Reproduce the listing below word for word, starting at its first line and stopping after the line that contains "Новости (23, 792)". Leave the pictures out of your answer.

——————————

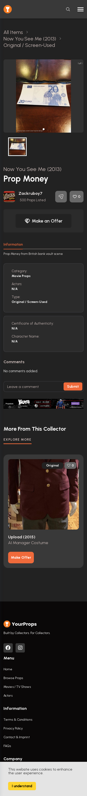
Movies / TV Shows (17, 687)
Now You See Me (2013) (32, 169)
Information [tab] (13, 244)
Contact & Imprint (16, 737)
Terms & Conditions (17, 720)
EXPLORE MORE (17, 440)
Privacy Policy (13, 728)
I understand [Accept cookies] (22, 786)
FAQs (7, 746)
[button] (44, 129)
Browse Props (13, 678)
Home (7, 669)
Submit (73, 386)
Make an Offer (44, 221)
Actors (8, 696)
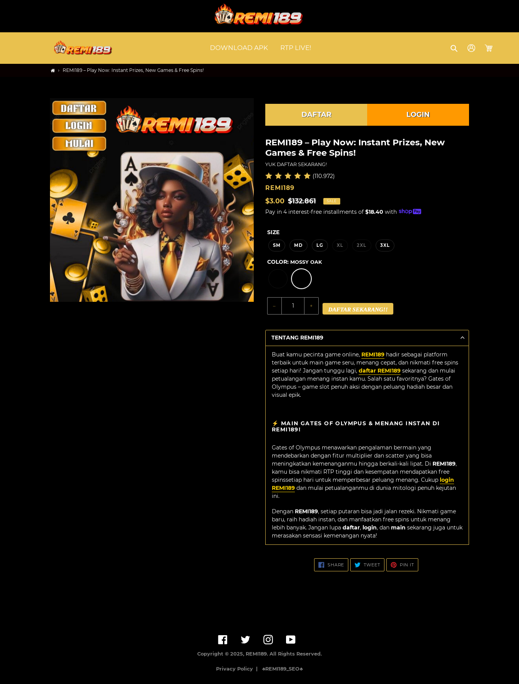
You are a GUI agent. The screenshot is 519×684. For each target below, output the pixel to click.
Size (273, 232)
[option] (278, 278)
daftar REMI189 (380, 370)
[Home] (53, 70)
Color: (294, 261)
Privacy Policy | (238, 669)
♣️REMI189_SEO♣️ (282, 669)
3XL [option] (385, 245)
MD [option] (298, 245)
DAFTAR (316, 114)
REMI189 (372, 354)
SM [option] (277, 245)
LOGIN (418, 114)
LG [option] (319, 245)
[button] (454, 48)
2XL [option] (361, 245)
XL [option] (340, 245)
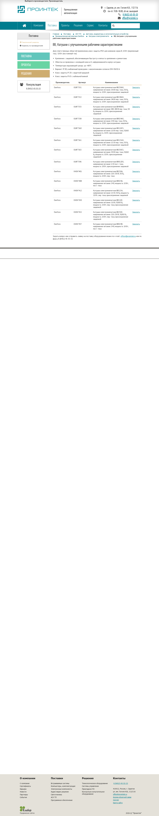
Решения (78, 25)
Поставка (52, 25)
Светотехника (56, 794)
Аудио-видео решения (60, 792)
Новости (23, 792)
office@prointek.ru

——————————

The answer:
Movies / TV Shows (17, 687)
Now You See Me (2013) (32, 169)
Information [tab] (13, 244)
Contact & Imprint (16, 737)
Terms & Conditions (17, 720)
EXPLORE MORE (17, 440)
Privacy Policy (13, 728)
I understand [Accept cookies] (22, 786)
FAQs (7, 746)
[button] (44, 129)
Browse Props (13, 678)
Home (7, 669)
Submit (73, 386)
Make an Offer (44, 221)
Actors (8, 696)
You are a GUI agent. The screenshot is 519×684. For each target below, output the pixel to click.
Size (273, 232)
[option] (278, 278)
daftar REMI189 (380, 370)
[Home] (53, 70)
Color: (294, 261)
Privacy Policy | (238, 669)
♣️REMI189_SEO♣️ (282, 669)
3XL [option] (385, 245)
MD [option] (298, 245)
DAFTAR (316, 114)
REMI189 (372, 354)
SM [option] (277, 245)
LOGIN (418, 114)
LG [option] (319, 245)
[button] (454, 48)
2XL [option] (361, 245)
XL [option] (340, 245)
Решения (78, 25)
Поставка (52, 25)
Светотехника (56, 794)
Аудио-видео решения (60, 792)
Новости (23, 792)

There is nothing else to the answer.